ルールを一度作れば、ルールを守るためのルール・・
というように無限に増殖していく。
以前、「チャイムが鳴ったら入口近くに郵便物を取りに行くという作業が、よく気が付く特定のスタッフに偏り、不公平だ」
と言う苦情が社内で出た。
なるほど、確かにそうかもしれない。しかしどうしたものか。
取りに行かないスタッフを(社長である)筆者が怒ってもあまり意味がない。
一時的には改善するかもしれないが、いずれまたやらなくなるだろう。
また、担当を決めたとしても、誰が担当するかの管理も大変だ。
担当が休みの場合、誰が代わりを務めるのか。担当が外出している場合は?その代わりの人も休んだ場合は?
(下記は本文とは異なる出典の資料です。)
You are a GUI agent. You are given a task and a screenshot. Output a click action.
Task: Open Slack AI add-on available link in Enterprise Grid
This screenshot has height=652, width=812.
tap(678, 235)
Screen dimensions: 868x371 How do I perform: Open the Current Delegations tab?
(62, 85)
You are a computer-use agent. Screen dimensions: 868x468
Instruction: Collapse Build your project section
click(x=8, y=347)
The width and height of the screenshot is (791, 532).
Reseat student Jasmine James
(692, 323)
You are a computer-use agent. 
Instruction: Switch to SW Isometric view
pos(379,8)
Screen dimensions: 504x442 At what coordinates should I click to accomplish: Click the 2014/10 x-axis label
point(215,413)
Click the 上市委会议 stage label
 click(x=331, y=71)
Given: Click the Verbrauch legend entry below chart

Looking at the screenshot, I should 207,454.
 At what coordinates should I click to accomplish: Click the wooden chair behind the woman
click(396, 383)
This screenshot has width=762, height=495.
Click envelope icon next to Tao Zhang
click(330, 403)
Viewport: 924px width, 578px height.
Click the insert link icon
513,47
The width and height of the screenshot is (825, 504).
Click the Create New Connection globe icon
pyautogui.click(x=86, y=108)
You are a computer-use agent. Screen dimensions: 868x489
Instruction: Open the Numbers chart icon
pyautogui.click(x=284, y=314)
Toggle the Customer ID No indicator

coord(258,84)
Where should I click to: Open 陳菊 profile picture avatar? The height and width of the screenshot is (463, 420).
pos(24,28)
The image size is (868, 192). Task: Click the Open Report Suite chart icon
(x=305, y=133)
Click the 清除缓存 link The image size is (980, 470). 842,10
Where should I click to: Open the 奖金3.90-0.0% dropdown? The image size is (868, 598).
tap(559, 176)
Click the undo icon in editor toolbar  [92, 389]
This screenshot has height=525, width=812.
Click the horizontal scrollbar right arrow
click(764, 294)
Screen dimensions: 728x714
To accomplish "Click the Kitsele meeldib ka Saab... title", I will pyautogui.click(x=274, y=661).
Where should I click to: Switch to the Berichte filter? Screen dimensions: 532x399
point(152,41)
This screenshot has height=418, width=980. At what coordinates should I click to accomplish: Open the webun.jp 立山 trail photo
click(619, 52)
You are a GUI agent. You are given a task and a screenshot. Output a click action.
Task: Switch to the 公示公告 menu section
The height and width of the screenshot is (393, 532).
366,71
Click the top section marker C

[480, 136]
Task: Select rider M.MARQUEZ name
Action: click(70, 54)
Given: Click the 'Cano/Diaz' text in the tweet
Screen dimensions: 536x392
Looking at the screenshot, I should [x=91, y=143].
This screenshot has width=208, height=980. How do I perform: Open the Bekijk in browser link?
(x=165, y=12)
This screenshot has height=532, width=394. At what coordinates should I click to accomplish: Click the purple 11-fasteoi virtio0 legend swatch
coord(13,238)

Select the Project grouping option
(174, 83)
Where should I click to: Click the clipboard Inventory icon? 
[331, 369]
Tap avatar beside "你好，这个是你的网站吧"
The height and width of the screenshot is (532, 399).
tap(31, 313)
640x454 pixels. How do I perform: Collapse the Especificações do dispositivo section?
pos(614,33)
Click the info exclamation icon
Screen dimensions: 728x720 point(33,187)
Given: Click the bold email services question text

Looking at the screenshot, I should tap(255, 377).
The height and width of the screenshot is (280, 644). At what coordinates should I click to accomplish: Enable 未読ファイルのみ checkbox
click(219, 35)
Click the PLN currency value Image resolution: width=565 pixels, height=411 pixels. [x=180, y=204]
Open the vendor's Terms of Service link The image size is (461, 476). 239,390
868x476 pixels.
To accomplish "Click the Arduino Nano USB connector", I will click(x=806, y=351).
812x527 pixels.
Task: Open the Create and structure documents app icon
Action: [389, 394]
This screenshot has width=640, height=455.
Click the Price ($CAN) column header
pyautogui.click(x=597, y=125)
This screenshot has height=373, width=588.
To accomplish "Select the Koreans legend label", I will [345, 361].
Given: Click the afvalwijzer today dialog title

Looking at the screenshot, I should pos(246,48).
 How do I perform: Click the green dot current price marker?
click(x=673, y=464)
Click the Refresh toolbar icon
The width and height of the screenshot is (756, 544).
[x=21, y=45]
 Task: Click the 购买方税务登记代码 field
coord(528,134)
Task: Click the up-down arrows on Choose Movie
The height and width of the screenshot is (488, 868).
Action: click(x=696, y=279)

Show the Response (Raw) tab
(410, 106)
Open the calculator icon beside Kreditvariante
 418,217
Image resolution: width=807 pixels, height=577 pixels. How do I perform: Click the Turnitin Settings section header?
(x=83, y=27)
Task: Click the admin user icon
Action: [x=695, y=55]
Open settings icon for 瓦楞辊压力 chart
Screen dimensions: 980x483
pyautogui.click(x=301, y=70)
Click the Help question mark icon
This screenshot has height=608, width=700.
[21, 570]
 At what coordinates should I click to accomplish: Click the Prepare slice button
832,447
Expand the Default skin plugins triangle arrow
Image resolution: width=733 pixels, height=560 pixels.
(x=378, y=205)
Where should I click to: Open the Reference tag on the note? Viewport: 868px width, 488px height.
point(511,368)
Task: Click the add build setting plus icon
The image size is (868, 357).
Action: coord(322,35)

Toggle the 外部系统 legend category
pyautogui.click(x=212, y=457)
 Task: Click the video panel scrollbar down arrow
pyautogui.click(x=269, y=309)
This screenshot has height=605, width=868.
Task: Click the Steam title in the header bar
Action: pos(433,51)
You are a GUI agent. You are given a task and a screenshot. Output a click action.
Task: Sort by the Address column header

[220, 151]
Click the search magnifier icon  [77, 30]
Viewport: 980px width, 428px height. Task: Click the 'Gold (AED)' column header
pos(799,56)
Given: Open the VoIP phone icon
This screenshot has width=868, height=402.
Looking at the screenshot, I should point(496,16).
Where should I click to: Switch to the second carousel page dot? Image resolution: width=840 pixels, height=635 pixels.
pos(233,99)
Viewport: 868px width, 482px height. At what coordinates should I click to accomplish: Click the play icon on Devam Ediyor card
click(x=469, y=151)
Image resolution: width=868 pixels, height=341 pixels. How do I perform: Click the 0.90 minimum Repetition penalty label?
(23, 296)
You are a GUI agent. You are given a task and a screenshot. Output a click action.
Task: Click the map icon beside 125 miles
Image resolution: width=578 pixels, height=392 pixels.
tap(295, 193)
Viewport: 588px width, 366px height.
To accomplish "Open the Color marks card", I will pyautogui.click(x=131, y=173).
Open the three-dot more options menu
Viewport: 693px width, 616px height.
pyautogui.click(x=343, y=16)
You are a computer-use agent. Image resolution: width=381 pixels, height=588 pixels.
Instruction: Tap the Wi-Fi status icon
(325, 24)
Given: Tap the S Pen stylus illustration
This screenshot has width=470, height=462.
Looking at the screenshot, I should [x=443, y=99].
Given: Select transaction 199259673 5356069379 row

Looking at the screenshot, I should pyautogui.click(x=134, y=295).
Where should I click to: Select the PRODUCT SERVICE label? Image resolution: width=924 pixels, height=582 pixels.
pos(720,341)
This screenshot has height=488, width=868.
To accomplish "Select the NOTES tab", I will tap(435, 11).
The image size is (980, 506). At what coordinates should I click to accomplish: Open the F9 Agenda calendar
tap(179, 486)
たまたま入口の近くに(担当ではない)スタッフが居たとして、
郵便物が届いても担当じゃないから受け取らないとなれば本末転倒だ。
そこで当社は荷物受け取りのルールをこう変更した。
運送会社の担当に、郵便物を持ってきてもチャイムを鳴らさず、
ドアの横にある机に何も言わずに荷物を置いて退出してもらうよう伝えた。
「郵便物が来たら誰かが対面で受け取らないといけない」と言う前提を見直すことで、
問題そのものを無くした、ということだ。
入り口に置かれた荷物は、入退室時に適宜回収すれば良い。
シンプルな話なのではあるが、個人の道徳に訴えたり、ルールを作り例外条件を細かく規定するよりは、ずっと楽だ。
怒りや恐怖で支配しなくとも、ルールでガチガチに縛らなくても、仕組みで解決できるものならそうした方が良い。
そのほうがストレスなく仕事を進めることができると思っている。